--- Dataset records Enclosed Below ---

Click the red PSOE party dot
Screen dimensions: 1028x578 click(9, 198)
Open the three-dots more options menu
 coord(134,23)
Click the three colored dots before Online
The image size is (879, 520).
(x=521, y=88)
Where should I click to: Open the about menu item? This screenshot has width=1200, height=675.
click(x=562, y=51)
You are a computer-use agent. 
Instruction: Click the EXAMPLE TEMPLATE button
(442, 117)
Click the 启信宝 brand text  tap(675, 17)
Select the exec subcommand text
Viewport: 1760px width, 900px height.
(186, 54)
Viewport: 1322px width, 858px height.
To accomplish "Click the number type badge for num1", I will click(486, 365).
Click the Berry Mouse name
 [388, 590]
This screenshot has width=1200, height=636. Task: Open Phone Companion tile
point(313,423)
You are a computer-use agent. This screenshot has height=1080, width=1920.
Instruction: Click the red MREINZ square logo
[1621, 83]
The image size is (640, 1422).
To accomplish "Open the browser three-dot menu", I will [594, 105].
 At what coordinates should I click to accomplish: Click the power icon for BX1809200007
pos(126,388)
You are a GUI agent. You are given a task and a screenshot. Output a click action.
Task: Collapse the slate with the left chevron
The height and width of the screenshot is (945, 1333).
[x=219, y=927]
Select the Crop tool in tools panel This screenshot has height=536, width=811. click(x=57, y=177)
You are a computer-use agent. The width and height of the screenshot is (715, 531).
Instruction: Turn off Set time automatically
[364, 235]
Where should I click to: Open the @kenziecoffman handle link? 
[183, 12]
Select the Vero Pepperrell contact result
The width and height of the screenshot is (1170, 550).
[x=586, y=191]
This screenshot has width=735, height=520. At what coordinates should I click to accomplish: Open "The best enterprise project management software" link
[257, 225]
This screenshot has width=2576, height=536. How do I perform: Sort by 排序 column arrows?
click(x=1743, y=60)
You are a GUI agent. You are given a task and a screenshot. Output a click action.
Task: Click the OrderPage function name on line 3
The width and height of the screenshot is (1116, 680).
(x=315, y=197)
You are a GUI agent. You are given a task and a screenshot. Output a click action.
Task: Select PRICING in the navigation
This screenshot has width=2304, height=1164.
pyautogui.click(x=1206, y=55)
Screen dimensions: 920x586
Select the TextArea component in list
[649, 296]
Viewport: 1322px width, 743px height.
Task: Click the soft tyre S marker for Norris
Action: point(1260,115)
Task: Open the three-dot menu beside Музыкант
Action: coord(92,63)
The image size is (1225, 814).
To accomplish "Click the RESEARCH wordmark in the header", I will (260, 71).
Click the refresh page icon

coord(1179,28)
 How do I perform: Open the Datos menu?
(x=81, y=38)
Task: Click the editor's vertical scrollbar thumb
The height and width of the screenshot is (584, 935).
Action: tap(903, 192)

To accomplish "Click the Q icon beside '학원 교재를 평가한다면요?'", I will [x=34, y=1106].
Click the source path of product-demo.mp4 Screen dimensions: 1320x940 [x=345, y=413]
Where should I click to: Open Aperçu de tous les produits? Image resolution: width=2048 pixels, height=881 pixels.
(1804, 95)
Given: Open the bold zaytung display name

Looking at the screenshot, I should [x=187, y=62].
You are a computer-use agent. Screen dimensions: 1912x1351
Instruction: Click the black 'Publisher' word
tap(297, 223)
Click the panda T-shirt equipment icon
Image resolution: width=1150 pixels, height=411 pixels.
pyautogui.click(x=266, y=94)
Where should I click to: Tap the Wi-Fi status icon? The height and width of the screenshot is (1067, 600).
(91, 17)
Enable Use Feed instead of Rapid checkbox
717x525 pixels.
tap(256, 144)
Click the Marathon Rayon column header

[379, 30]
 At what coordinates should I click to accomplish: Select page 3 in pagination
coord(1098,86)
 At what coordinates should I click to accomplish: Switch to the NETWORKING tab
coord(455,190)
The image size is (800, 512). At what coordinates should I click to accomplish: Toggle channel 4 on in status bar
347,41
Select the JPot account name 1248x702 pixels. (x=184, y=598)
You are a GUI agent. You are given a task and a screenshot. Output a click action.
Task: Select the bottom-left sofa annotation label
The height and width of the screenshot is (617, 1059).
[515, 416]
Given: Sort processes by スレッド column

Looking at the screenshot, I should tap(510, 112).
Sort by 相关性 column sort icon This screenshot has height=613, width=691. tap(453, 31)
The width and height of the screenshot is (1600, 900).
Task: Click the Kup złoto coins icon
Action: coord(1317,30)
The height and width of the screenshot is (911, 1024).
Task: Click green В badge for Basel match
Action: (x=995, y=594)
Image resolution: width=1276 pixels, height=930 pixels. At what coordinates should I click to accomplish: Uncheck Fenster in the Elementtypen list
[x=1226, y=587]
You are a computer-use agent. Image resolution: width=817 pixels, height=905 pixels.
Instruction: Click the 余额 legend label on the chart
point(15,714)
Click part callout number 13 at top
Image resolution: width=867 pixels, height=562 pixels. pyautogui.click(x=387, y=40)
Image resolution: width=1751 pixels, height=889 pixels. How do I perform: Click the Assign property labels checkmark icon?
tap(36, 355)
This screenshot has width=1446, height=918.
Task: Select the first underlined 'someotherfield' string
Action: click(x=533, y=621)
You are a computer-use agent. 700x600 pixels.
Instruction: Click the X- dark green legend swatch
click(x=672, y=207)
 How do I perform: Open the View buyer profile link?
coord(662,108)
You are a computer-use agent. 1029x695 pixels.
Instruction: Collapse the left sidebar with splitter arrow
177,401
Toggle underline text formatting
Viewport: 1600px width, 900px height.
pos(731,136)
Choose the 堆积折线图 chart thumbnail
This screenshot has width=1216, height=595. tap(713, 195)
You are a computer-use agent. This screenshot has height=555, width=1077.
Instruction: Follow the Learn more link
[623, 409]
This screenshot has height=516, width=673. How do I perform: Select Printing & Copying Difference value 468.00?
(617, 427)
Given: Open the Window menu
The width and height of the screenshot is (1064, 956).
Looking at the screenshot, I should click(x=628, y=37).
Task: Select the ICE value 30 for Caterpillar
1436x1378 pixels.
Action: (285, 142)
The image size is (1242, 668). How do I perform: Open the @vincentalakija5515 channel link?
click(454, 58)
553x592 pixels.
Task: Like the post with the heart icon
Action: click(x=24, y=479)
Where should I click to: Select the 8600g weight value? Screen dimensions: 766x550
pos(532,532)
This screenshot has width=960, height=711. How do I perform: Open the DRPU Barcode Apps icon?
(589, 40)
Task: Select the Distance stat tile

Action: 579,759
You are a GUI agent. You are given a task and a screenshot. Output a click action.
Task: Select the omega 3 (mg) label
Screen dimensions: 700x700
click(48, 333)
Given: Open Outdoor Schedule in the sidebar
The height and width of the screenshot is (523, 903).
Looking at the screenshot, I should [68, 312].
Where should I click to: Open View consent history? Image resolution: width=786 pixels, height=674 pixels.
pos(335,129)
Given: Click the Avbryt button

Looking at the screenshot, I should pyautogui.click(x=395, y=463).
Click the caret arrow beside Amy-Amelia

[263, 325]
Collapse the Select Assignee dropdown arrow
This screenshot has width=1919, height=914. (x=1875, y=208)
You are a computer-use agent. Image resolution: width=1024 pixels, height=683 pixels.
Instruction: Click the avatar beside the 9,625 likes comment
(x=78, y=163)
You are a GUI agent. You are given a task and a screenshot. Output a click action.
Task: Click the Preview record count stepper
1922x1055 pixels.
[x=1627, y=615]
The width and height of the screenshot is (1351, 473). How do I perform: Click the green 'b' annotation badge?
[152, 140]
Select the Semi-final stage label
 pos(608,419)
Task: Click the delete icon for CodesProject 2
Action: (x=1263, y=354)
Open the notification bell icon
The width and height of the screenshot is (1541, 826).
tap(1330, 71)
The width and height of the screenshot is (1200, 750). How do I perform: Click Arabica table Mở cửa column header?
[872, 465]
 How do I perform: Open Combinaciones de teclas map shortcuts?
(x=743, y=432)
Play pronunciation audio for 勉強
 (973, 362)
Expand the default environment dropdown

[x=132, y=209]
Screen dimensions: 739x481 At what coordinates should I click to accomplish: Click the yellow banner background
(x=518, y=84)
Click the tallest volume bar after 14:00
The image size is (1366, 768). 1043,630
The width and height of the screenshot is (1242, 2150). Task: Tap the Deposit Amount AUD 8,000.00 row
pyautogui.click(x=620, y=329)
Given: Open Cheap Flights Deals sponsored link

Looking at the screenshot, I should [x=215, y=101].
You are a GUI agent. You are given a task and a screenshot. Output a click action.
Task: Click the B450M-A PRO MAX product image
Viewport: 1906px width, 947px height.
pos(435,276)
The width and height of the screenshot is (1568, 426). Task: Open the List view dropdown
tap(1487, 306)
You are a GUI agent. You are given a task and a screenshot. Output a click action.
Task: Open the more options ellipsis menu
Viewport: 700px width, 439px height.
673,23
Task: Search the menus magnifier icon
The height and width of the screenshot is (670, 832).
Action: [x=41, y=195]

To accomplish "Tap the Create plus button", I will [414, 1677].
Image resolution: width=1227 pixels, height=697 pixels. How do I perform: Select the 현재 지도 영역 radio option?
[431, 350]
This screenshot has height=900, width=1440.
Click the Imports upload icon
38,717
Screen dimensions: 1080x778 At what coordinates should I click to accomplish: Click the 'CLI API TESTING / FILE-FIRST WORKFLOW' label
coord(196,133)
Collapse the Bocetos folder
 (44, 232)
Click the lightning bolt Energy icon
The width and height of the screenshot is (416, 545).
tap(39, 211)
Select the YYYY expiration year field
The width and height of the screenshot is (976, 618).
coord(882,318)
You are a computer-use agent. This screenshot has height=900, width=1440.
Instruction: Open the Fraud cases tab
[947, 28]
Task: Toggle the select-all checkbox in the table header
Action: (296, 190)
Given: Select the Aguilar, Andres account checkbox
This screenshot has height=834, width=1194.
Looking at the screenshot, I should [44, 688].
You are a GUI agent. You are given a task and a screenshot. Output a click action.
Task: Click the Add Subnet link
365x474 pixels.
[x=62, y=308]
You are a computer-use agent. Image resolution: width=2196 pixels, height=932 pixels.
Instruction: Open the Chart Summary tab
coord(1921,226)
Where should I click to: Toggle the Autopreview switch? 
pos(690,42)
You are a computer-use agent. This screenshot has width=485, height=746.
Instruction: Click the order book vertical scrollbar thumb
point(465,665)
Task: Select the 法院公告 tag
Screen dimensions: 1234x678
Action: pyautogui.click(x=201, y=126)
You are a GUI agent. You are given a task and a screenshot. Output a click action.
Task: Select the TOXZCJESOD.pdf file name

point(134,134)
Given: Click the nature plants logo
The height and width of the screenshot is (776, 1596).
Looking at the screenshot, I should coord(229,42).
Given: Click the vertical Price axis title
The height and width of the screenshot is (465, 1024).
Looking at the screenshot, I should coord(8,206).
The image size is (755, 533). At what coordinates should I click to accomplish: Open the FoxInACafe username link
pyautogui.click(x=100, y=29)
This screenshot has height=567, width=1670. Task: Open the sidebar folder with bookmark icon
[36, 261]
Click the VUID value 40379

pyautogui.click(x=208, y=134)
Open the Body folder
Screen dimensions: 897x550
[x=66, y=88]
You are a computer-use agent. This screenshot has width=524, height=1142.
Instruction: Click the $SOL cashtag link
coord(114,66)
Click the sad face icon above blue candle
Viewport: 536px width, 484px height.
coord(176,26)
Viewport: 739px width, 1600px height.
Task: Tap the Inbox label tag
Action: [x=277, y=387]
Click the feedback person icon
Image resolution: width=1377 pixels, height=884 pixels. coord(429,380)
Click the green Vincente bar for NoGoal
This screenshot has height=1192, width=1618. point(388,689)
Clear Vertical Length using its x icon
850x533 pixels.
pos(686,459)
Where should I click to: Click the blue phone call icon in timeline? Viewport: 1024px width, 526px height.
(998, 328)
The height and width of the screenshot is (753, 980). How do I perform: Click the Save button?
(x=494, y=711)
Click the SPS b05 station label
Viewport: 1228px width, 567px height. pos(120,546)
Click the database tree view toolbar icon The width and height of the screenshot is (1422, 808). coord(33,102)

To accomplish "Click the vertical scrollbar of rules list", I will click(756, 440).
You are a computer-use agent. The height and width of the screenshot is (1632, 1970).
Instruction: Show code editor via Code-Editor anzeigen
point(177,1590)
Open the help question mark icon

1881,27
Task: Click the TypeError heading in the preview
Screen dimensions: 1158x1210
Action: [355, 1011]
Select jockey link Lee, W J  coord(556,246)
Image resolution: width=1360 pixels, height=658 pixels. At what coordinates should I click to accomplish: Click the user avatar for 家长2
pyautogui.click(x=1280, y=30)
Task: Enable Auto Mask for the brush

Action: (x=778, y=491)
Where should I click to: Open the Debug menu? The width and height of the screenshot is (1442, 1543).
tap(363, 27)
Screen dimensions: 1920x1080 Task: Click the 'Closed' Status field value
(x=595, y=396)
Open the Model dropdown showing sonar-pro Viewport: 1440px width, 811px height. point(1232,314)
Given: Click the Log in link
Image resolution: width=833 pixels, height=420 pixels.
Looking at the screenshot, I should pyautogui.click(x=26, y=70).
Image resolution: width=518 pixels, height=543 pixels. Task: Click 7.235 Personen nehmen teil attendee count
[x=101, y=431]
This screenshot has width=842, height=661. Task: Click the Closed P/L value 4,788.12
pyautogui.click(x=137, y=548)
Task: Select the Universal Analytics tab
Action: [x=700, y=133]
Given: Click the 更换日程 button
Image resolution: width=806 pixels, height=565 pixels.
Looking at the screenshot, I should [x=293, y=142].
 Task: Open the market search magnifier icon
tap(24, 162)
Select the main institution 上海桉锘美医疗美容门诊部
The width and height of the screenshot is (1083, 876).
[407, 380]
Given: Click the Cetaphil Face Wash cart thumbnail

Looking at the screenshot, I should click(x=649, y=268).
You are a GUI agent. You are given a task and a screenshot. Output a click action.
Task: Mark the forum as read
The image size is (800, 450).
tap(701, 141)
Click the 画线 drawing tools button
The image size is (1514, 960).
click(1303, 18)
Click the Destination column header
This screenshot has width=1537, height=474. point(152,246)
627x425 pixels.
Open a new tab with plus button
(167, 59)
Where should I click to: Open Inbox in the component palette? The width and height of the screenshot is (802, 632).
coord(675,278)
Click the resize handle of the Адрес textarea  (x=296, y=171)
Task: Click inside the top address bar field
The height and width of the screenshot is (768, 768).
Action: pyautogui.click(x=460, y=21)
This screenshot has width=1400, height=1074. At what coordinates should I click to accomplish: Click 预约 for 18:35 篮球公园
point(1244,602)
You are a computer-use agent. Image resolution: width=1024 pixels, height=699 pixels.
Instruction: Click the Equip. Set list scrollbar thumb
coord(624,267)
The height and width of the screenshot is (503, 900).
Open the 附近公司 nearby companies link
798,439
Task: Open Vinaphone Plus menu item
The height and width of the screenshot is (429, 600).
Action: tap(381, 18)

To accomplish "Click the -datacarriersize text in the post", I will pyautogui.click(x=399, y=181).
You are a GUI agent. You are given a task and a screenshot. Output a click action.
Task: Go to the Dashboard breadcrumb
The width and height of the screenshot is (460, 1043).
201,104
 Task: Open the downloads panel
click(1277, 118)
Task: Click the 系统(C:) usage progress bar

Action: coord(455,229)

--- End of Enclosed Dataset records ---

**Aim of the exercise**
List the lines of the records where "account" occurs.

**Result of this task**
Select the JPot account name 1248x702 pixels. (x=184, y=598)
Given: Select the Aguilar, Andres account checkbox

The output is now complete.